Many associate choir groups with just carolling, Sunday morning hymns in churches, or Christmas festivities. Capital City Minstrels, the Delhi-based international choir group, stand as a reminder of why that’s a mistake. Over the almost three decades of its existence, the choir group have performed diverse pieces, from jazz to classical, both in India and abroad. This weekend, they are back in Delhi with their annual summer performance, an ambitious set including French composer Gabriel Faure’s Requiem.
Founded in 1994 by Zohra Shaw, Capital City Minstrels today has around 60 members, aged from 18 to 85. From students to diplomats, the group's members are diverse and all come together every year to present a musical evening. This summer, they are performing Gabriel Faure's Requiem and more music for the soul, featuring his choral masterpiece, the seven-section Requiem. The program will be conducted by Nadezda Balyan, and accompanied by pianist Nise Meruno and cellist Arina Sharma.
Requiem, composed between 1887 and 1890, is traditionally a lament for the departed but Faure’s composition focused on the peaceful and fear-free nature of death. Talking about why they chose it, Balyan tells Lounge, “It’s a beautiful piece and usually it is sung in lamentation, at funerals. However, Faure said that it’s a piece that gives hope because death is not dark, it’s a time when the heaviness that often comes with life is released and we see the light.”
Music has been a lifelong companion for Balyan.
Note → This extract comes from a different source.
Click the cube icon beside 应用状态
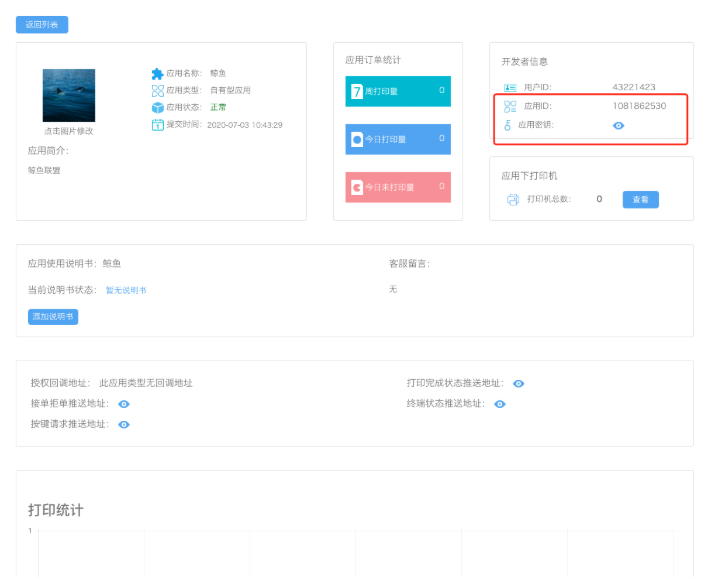(157, 107)
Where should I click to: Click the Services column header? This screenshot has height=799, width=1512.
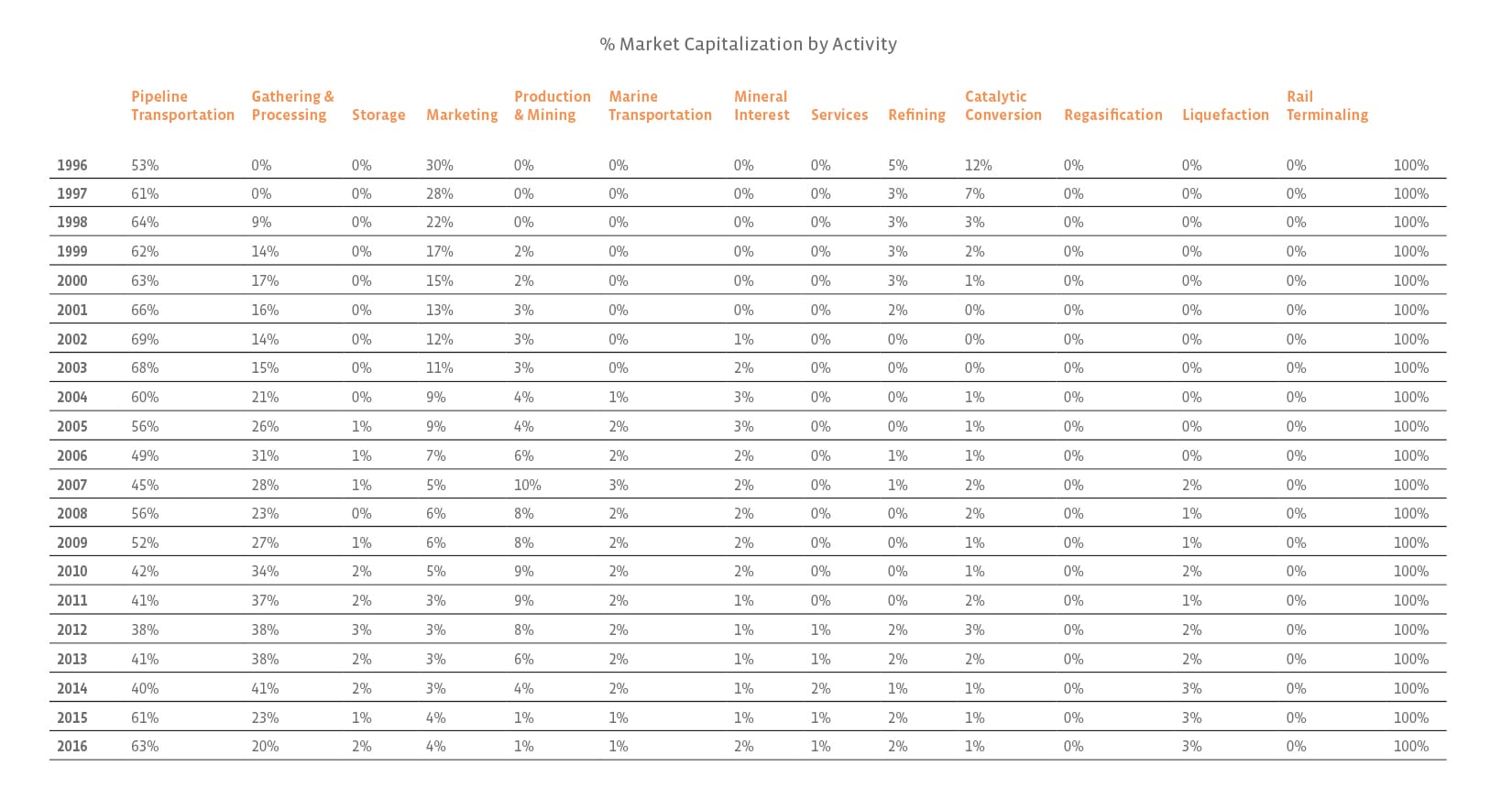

When she was six, she started learning the piano, joined music school the next year, and ever since, singing has been a part of who she is. She moved from Russia to India about a decade ago and currently sings and conducts with the Delhi Chamber Choir. This will be the second time Balyan will conduct the Capital City Minstrels (CCM). “This has been a rewarding experience," Balyan says. "Teaching a classical piece like Requiem is not easy compared to contemporary songs. Classical singing requires training, but I was surprised to see how well the group did, understanding the notes intricately and they did all this while having fun, which is important.” The Russian musician is one of about 15 conductors the group has had in 29 years.
Mandira Ahuja, who has been part of the CCM since 2019, says she hasn’t seen a choir in Delhi put up a classical music performance like this before. She calls it an exciting opportunity. “This has been challenging but mostly I have been awestruck by everyone in the group," Ahuja says. "At times during rehearsal, I go quiet to just listen to the amazing music that coming out."
Across India, there are diverse choir groups that have been around for decades that celebrate music, harmony, and a sense of belongingness. “I've got to meet different people from different walks of life, and we have built a community that is very tight-knit, bound together by a common passion. It also gives a sense of purpose and encourages people to put out their talent,” says Ahuja.
The CCM have a summer and fall season, each ending with a concert and a special performance during Christmas. Over the years, the choir, under its varied conductors, have performed jazz, pop, and Bollywood numbers, including music by AR Rahman that was arranged for the choir, and songs in regional Indian languages, German and French.
Balyan has brought in her expertise in classical music this summer for the concert, which will be a choral masterpiece complemented by some contemporary pieces.
The transition from classical music to contemporary songs will be through Ave Maria (Hail Mary), which is a recognisable tune—one of Franz Schubert’s most popular works. The group’s soprano soloist, Aroma Mathews, will sing Polish composer Michael Lorenc’s contemporary arrangement of Ave Maria. This will be followed by Amazing Grace which will be sung by tenor soloist, Neeraj Devraj. With words by English Poet, John Newton, Amazing Grace, is associated with the message of forgiveness and redemption.
Two songs that Ahuja is looking forward to singing are Abun D’Bash Maiyo (Our Father) and You Raise Me Up. The former, which is also the last song of the performance, is a prayer in the Syriac dialect of Aramaic, which has inspired musicians across the world. This beautiful composition will be sung with no musical embellishments, just about 60 members of the groups creating filling the space with melodious elements.
The Minstrels will perform at Kamani Auditorium, Copernicus Marg, New Delhi on 19 May at 7:30 PM.